Il curriculum vitae è strumento indispensabile per mettere in mostra, in modo conciso e concreto, le proprie capacità professionali.

Tuttavia, può rappresentare una notevole spinta in più associare al curriculum vitae un altro elemento decisivo: la lettera di presentazione. Perché la lettera di presentazione si rivela indispensabile? Il curriculum vitae è un elemento reale, un dato di fatto: freddo, algido, composto, un elenco dettagliatissimo della propria esperienza lavorativa.

La lettera di presentazione, invece, è uno strumento molto più coinvolgente, in cui il candidato inserisce anche altri fattori che nel curriculum non entrano: obiettivi, passioni, entusiasmo. In altre parole, se il curriculum vitae serve al candidato, la lettera di presentazione è indispensabile per colui che deve assumere.

Ogni azienda è letteralmente invasa da curricula. Spesso, messi gli uni su gli altri, non fanno alcuna differenza. Invece, la lettera di presentazione serve a attirare l’attenzione di chi deve leggere e discernere tra i candidati. Pertanto, si tratta di un punto in più che potrebbe permettere al candidato di essere chiamato per un colloquio di lavoro entro tempi brevi.

Nella lettera di presentazione vanno a confluire tutte le esperienze e gli obiettivi che ci si prefigge per il nuovo lavoro. È uno strumento che ha il compito di persuadere chi la leggerà, di attirare l’attenzione, dimostrando, inoltre, che il candidato è particolarmente interessato al lavoro, è appassionato e carico di aspettative.

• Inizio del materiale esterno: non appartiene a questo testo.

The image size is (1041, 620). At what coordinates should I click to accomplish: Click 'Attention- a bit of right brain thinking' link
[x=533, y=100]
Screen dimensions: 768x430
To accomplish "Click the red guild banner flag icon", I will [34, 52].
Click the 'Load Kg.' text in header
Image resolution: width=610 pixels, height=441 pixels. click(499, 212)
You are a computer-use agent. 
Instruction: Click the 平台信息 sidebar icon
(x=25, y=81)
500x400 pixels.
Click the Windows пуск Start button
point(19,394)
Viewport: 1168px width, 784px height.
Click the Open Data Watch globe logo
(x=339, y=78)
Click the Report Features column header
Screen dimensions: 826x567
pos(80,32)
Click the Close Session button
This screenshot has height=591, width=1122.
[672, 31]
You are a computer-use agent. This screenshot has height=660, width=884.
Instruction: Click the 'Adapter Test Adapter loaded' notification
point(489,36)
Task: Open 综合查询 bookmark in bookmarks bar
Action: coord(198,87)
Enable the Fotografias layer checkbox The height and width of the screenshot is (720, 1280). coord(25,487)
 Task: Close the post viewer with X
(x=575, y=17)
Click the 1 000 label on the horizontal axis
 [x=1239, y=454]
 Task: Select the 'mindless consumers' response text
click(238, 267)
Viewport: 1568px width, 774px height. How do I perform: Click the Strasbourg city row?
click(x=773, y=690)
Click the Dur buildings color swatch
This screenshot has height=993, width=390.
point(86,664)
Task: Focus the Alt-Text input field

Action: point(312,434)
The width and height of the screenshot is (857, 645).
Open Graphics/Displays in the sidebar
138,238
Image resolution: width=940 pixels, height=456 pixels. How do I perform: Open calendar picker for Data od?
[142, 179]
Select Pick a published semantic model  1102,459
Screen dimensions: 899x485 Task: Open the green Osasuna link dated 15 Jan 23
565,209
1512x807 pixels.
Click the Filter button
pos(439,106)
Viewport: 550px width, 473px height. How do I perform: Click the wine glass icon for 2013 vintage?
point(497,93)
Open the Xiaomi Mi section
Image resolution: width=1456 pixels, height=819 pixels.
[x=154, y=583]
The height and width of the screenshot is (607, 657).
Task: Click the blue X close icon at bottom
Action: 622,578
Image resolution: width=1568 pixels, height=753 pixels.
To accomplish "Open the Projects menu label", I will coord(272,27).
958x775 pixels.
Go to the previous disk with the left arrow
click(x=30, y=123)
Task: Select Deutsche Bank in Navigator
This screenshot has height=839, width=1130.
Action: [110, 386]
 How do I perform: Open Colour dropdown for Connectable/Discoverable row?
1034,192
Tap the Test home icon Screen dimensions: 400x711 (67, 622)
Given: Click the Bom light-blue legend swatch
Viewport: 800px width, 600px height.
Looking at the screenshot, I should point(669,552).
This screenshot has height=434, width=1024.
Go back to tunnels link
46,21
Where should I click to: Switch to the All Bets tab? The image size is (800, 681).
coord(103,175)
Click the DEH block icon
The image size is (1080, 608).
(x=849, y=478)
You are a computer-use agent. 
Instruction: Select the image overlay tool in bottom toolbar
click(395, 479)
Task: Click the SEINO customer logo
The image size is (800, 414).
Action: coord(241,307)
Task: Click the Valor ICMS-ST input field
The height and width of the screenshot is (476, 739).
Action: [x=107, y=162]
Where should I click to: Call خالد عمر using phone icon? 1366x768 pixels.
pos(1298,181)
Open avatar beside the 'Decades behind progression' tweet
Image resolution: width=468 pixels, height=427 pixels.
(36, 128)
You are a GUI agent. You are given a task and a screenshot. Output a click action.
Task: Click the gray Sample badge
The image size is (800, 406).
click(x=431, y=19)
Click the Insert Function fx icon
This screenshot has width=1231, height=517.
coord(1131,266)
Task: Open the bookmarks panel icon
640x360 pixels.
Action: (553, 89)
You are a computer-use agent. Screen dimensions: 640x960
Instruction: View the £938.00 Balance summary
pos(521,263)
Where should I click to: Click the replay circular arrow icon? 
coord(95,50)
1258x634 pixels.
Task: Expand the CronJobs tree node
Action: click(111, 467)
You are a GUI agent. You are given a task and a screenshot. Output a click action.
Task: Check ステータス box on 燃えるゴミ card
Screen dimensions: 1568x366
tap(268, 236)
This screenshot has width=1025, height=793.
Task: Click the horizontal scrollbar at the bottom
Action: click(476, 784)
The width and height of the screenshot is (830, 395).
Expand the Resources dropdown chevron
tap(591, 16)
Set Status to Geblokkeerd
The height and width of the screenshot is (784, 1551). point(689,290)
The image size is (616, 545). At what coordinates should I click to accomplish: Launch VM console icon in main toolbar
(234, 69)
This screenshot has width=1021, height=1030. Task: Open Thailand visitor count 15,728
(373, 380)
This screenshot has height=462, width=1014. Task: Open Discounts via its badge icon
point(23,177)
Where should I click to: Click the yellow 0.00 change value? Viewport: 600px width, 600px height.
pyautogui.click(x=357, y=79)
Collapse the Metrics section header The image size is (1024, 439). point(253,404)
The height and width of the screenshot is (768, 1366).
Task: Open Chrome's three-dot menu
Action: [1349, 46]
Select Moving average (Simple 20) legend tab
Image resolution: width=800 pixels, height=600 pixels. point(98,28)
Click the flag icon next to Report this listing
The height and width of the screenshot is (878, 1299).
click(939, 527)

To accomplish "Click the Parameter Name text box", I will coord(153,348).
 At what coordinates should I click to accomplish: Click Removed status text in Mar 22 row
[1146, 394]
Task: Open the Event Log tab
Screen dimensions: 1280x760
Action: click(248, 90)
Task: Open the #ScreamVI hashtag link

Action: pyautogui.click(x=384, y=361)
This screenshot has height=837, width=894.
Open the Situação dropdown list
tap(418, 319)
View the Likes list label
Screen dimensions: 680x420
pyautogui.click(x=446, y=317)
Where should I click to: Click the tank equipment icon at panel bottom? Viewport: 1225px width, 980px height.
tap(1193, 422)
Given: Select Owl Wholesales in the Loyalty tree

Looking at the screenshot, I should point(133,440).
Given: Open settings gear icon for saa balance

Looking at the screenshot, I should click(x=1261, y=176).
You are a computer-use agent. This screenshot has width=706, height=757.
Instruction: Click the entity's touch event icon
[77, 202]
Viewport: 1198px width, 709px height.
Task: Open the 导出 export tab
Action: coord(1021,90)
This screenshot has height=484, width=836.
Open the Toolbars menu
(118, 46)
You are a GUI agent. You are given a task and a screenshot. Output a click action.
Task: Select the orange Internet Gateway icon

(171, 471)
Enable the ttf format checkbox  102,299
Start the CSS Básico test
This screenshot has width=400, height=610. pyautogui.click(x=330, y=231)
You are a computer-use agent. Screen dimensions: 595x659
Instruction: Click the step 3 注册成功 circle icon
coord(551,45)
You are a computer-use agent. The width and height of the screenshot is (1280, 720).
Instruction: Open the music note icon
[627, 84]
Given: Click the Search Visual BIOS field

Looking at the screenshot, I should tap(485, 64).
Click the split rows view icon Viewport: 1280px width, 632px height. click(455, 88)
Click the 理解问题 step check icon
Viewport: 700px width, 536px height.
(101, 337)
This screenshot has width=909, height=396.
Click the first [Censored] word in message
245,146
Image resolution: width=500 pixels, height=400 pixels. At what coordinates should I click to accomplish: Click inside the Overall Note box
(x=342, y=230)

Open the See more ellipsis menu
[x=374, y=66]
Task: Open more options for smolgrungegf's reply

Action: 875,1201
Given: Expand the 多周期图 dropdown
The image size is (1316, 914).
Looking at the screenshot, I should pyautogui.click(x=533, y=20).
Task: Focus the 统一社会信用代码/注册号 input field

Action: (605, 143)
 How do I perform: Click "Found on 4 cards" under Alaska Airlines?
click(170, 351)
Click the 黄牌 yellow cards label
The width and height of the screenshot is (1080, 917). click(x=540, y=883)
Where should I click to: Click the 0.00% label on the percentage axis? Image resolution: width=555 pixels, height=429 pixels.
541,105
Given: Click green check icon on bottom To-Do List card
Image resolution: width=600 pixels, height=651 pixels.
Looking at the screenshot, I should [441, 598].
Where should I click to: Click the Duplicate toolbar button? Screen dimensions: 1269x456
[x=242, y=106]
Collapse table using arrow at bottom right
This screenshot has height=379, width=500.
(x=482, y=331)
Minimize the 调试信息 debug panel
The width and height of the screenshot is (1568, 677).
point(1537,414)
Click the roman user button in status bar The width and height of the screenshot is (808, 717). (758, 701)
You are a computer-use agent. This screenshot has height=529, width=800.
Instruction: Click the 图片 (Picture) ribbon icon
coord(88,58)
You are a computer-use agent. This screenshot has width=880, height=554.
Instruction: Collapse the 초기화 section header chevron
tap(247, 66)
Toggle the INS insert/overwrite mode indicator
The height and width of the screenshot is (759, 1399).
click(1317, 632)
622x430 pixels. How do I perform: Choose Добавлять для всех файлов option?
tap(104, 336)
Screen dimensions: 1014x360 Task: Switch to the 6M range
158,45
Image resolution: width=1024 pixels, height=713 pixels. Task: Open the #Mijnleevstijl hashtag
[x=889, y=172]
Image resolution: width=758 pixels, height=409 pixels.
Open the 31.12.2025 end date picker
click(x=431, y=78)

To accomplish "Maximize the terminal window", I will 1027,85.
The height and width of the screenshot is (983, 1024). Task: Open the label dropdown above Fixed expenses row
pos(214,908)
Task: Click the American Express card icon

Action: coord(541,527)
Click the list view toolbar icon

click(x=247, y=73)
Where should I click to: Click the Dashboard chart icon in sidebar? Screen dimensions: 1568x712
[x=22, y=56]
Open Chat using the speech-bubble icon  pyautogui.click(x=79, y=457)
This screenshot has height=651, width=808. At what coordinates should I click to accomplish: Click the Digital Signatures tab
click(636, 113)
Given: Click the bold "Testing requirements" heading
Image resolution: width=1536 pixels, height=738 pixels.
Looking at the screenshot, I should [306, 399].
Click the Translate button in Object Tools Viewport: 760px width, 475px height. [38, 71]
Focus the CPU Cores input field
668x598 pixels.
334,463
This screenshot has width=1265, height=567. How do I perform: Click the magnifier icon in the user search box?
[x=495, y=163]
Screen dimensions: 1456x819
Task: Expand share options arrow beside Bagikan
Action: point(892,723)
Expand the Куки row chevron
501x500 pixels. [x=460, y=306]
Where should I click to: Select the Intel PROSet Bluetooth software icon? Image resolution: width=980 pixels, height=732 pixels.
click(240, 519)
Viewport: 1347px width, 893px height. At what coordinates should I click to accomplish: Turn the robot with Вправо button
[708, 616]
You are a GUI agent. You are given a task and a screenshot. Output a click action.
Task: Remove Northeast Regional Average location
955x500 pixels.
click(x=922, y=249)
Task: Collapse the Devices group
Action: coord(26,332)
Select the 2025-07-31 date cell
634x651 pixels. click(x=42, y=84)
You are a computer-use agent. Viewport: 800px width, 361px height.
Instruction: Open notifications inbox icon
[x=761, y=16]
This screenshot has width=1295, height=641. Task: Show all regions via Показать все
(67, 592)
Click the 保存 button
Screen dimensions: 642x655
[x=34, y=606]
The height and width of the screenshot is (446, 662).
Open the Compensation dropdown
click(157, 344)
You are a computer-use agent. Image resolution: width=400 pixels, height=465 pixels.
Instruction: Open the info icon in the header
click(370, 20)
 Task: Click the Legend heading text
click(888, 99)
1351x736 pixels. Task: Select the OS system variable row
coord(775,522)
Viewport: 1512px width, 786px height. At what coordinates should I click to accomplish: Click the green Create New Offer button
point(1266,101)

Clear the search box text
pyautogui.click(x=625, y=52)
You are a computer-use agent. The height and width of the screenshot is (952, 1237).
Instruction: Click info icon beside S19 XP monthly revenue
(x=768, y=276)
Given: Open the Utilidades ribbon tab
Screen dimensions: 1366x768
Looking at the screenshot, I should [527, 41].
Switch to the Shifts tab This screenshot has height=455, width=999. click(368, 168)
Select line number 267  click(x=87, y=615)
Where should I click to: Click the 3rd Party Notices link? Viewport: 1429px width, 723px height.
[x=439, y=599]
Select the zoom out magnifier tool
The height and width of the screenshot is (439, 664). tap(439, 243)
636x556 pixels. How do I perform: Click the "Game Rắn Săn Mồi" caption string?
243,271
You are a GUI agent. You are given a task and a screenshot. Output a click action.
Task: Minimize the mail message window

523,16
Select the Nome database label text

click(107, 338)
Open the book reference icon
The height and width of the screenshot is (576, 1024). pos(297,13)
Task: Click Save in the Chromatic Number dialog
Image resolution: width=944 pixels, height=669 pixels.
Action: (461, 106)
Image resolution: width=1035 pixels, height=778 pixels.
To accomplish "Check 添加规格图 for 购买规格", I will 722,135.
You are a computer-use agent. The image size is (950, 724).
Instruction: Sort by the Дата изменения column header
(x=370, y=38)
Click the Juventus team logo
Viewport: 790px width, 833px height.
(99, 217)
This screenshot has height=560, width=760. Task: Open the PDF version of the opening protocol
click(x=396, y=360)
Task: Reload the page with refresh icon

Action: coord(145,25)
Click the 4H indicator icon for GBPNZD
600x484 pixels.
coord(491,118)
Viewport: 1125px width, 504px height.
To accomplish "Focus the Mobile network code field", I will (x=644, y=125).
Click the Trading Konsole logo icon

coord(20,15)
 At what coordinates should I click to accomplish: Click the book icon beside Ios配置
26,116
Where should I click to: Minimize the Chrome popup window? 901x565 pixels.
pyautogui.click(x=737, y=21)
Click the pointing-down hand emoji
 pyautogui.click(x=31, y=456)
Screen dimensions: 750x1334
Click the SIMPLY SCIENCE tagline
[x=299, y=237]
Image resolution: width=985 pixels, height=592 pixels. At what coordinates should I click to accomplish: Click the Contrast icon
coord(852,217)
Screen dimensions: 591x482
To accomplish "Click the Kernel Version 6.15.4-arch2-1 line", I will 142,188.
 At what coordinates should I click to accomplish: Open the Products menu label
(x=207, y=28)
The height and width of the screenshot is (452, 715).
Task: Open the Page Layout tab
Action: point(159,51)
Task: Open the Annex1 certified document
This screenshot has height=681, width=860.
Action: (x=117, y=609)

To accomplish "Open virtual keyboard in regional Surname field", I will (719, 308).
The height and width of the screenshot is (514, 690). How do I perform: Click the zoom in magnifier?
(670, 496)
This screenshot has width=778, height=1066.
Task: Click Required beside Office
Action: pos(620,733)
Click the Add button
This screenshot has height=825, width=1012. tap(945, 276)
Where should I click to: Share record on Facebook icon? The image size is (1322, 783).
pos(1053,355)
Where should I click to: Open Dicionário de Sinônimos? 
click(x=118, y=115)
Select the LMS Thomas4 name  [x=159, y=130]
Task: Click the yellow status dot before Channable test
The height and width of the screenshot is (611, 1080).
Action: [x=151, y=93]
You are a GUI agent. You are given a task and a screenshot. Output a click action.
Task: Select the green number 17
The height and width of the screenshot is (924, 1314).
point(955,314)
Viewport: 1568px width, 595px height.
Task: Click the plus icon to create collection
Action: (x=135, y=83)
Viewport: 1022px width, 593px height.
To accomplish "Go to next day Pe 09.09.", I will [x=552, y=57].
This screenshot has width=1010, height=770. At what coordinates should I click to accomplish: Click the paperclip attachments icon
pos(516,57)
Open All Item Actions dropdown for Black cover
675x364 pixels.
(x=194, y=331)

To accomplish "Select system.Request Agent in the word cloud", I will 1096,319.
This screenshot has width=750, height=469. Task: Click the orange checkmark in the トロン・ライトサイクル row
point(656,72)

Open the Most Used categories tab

La lettera di presentazione diventa così un elemento essenziale: è una sorta di documento di vendita, una pubblicità appassionata, che può rivelarsi fondamentale per la telefonata che tanto si attende. Ma come scriverla? Vi sono regole da seguire? Di certo non si tratta di un documento standardizzato come il curriculum vitae, tuttavia è bene seguire delle piccole regole anche per compilare la lettera: non si può, infatti, usare troppa libertà nel redigere questo documento. Non dobbiamo dimenticare che si tratta di uno strumento che serve al datore di lavoro.

Sono sette i punti da seguire per la stesura di una buona lettera di presentazione.

La prima frase deve essere in grado di attirare il lettore: da qui, infatti, chi leggerà può decidere se continuare a leggere con interesse o se smettere subito. Inoltre, nella prima frase bisogna dimostrare sicurezza di sé, entusiasmo e fiducia in se stessi.

È consigliabile indirizzare la propria lettera indicando il nome e il cognome dell’addetto alle risorse umane. Mai porsi con “a chi di interesse” o con “a chi di competenza”. Non iniziare mai le frasi con la parola “Io“: la lettera non è per chi scrive, ma per chi leggerà.

Non essere prolissi e, possibilmente, redigere un documento che non superi una pagina.

Controllare due o tre volte la correttezza della grammatica, i refusi, gli errori ortografici. Infine, bisogna sempre includere il nome e i dettagli del proprio contatto, specialmente se la lettera e il curriculum vitae sono due documenti separati.

La lettera sarà determinante per dare una buona prima impressione a chi la leggerà e, si sa, la prima impressione è quella che conta davvero.